- _WHAT THE EXERCISE ASKS_: Pull every "vertical" line out of the data below.

Stored items
————
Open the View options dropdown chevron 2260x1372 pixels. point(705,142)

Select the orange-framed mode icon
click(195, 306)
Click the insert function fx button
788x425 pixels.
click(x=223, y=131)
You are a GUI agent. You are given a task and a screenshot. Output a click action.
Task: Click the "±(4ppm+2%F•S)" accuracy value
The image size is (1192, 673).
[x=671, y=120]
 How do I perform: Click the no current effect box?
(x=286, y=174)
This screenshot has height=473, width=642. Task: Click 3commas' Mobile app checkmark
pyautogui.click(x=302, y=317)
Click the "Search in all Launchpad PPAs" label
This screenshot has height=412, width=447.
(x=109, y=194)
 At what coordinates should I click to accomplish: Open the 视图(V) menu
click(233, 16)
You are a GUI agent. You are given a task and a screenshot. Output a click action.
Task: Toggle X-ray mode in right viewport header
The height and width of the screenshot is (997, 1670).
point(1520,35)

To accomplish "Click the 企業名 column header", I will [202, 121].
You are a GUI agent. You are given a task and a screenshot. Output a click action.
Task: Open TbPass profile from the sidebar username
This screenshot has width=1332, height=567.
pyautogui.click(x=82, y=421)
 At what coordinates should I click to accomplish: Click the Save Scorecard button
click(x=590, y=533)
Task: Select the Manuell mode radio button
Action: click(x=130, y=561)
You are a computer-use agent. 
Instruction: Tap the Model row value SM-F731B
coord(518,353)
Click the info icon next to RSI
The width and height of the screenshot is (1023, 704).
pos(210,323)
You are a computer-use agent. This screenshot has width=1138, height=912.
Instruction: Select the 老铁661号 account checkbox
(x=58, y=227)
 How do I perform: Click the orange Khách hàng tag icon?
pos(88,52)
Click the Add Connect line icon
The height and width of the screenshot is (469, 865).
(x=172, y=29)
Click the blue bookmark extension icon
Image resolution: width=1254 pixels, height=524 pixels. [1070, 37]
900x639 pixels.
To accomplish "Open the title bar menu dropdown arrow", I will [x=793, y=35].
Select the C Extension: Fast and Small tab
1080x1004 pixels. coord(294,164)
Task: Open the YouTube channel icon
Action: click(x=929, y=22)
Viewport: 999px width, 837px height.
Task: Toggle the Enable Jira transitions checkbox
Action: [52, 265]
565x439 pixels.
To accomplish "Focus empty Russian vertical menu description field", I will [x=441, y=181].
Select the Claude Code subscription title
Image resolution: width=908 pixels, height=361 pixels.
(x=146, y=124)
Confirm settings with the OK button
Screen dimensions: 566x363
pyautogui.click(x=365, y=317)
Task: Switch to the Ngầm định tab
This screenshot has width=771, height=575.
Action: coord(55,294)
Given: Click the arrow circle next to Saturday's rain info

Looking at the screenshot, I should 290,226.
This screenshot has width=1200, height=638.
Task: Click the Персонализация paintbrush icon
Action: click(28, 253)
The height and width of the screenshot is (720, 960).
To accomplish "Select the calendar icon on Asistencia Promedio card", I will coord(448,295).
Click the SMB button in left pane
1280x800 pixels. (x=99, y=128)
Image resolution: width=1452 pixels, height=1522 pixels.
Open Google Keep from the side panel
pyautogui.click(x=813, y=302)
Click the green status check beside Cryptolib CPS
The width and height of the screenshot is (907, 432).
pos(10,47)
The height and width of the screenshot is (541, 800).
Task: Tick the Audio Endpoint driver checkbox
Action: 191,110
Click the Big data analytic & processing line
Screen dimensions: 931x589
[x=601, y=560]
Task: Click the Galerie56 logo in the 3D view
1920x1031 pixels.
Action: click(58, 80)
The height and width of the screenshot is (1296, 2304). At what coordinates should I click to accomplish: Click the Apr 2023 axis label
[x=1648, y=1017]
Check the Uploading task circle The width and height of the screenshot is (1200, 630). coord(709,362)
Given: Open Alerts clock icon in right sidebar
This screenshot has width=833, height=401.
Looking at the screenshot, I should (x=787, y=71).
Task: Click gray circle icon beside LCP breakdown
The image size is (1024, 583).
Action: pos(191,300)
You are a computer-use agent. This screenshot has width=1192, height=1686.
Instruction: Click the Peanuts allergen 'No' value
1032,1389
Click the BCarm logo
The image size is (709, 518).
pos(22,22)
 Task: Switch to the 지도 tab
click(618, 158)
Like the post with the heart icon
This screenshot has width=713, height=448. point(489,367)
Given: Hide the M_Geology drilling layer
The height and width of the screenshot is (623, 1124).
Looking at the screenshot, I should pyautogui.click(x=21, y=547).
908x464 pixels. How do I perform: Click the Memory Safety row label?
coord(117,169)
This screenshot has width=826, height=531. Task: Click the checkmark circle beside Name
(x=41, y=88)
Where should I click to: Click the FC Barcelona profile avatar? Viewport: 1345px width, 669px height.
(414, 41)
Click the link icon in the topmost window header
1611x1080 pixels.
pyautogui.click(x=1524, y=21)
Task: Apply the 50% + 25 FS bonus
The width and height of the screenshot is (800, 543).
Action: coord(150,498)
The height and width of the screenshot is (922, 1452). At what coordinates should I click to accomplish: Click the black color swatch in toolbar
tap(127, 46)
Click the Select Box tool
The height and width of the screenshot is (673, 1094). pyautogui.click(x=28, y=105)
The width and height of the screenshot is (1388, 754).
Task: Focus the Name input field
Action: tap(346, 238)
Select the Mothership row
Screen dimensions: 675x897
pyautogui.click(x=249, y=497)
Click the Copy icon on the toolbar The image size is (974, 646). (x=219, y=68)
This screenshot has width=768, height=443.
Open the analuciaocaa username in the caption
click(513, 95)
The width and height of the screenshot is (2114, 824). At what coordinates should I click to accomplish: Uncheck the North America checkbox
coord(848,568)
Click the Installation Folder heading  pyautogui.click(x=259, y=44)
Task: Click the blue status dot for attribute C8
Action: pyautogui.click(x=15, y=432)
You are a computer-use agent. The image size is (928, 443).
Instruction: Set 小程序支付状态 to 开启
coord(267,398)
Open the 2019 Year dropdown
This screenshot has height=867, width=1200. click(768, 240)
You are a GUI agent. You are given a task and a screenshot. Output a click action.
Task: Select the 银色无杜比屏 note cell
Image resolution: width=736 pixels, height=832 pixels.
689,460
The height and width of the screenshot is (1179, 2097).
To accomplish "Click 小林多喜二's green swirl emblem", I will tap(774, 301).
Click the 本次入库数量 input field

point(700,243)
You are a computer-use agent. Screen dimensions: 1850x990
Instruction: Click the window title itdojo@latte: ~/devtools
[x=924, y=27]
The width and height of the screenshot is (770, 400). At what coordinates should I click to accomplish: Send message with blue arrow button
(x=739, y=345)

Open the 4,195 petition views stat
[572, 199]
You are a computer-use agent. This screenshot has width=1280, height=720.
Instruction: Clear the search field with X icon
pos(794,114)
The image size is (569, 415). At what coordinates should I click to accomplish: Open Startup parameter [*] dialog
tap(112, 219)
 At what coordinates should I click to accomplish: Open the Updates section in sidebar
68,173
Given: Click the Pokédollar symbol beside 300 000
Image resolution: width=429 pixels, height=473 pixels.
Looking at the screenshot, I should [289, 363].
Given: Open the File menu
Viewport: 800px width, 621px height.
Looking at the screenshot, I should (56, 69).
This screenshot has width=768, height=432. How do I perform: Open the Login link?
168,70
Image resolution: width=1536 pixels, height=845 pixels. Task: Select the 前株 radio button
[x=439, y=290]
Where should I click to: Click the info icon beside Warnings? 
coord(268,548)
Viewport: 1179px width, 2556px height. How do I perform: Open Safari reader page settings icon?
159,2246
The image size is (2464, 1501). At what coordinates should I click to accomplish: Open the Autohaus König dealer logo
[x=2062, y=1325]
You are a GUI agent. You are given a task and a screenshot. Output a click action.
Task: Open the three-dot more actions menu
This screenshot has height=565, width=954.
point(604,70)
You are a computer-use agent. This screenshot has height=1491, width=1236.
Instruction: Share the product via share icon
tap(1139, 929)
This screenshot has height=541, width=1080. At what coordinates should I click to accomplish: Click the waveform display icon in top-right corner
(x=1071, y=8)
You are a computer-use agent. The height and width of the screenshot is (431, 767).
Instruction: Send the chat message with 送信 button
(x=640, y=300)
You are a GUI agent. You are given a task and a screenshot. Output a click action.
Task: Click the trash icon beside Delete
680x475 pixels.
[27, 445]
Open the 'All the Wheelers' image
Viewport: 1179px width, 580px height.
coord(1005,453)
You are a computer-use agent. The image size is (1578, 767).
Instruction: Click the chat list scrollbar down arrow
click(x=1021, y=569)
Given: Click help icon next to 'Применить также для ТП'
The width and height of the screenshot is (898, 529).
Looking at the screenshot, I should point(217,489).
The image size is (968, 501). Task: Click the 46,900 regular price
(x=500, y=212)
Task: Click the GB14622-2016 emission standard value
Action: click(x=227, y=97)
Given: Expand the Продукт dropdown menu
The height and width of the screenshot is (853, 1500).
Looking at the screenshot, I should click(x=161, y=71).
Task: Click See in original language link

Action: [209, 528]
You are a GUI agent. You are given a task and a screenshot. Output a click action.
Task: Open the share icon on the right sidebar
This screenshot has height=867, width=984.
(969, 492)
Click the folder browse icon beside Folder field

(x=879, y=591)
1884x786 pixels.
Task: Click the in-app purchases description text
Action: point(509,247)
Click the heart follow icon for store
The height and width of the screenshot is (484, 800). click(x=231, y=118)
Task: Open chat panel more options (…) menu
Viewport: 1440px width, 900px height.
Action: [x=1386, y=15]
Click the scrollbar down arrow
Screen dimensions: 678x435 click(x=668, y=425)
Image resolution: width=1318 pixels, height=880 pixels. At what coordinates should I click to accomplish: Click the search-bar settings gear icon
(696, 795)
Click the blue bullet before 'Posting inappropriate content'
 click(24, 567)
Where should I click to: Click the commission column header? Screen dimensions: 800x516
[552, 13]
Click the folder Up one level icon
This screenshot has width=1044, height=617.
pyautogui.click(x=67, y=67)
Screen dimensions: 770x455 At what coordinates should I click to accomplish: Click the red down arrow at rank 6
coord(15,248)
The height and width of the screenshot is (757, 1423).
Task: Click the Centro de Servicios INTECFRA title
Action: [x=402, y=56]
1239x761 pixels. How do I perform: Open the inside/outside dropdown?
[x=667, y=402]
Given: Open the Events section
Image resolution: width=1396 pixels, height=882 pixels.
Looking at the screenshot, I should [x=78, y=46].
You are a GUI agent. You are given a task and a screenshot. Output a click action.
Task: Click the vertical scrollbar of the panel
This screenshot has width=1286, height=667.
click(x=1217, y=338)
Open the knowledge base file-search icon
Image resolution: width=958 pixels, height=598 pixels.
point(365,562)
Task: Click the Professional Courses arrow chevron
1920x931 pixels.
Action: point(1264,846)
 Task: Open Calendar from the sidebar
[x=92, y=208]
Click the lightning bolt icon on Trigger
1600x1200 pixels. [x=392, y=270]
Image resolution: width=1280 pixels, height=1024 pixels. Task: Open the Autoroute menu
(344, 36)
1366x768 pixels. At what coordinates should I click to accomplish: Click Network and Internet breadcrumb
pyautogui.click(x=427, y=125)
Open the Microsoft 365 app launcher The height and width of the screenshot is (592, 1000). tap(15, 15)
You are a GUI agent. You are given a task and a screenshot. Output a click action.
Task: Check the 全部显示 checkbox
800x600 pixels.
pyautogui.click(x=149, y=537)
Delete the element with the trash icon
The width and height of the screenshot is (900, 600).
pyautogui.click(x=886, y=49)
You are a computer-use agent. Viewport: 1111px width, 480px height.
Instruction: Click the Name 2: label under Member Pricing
————
- _EXERCISE RESPONSE_:
To accomplish "Focus empty Russian vertical menu description field", I will [x=441, y=181].
Task: Click the vertical scrollbar of the panel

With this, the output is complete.